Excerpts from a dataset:
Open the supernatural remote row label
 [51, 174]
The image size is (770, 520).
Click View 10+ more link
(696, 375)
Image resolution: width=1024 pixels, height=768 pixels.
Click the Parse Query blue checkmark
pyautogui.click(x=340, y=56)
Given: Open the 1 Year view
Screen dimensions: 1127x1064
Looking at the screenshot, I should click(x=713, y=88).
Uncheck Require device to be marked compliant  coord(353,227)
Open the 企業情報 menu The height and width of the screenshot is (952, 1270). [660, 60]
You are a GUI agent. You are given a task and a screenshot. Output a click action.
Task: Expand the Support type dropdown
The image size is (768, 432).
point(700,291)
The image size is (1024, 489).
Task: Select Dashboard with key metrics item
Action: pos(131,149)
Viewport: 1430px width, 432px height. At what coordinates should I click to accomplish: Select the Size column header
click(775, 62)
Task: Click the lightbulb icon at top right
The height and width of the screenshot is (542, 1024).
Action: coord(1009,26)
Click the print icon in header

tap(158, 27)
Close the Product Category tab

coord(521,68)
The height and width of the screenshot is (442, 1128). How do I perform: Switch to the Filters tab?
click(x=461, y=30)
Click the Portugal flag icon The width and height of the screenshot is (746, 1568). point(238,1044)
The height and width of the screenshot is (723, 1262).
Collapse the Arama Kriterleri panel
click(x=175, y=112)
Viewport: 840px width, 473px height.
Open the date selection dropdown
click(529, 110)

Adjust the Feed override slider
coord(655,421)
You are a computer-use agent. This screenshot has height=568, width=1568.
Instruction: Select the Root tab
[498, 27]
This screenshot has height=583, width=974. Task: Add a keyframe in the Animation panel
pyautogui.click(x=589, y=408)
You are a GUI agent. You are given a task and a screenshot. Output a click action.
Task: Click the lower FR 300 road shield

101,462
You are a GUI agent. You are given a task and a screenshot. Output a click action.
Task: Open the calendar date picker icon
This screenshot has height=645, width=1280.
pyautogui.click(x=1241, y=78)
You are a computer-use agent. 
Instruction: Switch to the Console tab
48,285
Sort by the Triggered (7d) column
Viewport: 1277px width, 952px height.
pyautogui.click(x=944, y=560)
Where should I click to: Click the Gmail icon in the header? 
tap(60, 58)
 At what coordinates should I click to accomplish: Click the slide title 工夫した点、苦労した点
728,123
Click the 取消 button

*Goal of the exercise*. In the records, find every line that has the string "computer" and copy it.

*Written answer*.
You are a computer-use agent. This screenshot has height=568, width=1568.
You are a computer-use agent. 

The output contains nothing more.